Jewish dietary law strictly prohibits consuming blood. After the forbidden parts are removed, the meat goes through a multi-step preparation called melichah (salting) to draw out any remaining blood.

First, the meat is rinsed. Then it soaks in room-temperature water for at least 30 minutes. If meat is accidentally left soaking for a full 24 hours, it becomes non-kosher and must be discarded. After soaking, the meat is inspected for visible blood, shaken to remove excess water, and allowed to sit briefly so the surface is damp but not dripping. Coarse salt is then applied on all sides. After the salt has done its work, the meat is rinsed thoroughly three times. Only after this process is the beef considered fully koshered.

What Kosher Certification Symbols Mean

Kosher beef packaging carries a certification symbol, called a hechsher, from a rabbinical organization that supervised the entire process. The most widely recognized is the OU symbol from the Orthodox Union. On meat products, you’ll typically see “OU-Meat” or “OU-Glatt,” indicating the product is certified kosher meat. An “OU” by itself (without a meat or dairy designation) means the product is pareve, containing no meat or dairy. “OU-D” means dairy. Several other certification agencies exist, each with their own symbols, but they all represent the same basic assurance: a trained supervisor verified that every step, from slaughter through processing, met kosher standards.

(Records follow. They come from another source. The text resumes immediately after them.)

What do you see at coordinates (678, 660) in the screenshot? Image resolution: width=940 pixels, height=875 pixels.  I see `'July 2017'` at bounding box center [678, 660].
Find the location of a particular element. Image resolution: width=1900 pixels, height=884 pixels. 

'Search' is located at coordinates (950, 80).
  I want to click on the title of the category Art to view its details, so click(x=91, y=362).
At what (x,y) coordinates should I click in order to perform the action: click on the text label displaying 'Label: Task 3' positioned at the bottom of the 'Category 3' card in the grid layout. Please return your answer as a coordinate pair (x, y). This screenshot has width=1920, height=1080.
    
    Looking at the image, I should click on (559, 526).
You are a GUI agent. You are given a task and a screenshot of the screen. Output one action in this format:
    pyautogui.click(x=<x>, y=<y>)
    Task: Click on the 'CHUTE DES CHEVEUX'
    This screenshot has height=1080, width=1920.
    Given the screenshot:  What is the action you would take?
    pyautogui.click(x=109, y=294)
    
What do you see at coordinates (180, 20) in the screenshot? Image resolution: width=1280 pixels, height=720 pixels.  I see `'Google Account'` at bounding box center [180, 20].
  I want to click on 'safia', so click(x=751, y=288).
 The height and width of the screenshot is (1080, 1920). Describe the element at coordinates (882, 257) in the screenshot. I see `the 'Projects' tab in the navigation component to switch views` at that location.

Why Kosher Beef Costs More

The price difference between kosher and conventional beef reflects the labor behind every step. A trained shochet performs and inspects each cut individually. A second inspector examines the lungs and organs by hand. Skilled workers remove the sciatic nerve, forbidden fats, and blood vessels. The meat then goes through the soaking and salting process. Animals that fail inspection at any stage are rejected from the kosher supply, meaning producers absorb losses that conventional operations don’t face. The hindquarter issue compounds this: much of the animal’s usable meat gets diverted to non-kosher sales, so fewer retail cuts come from each carcass. All of this, plus the cost of ongoing rabbinical supervision, adds up at the register.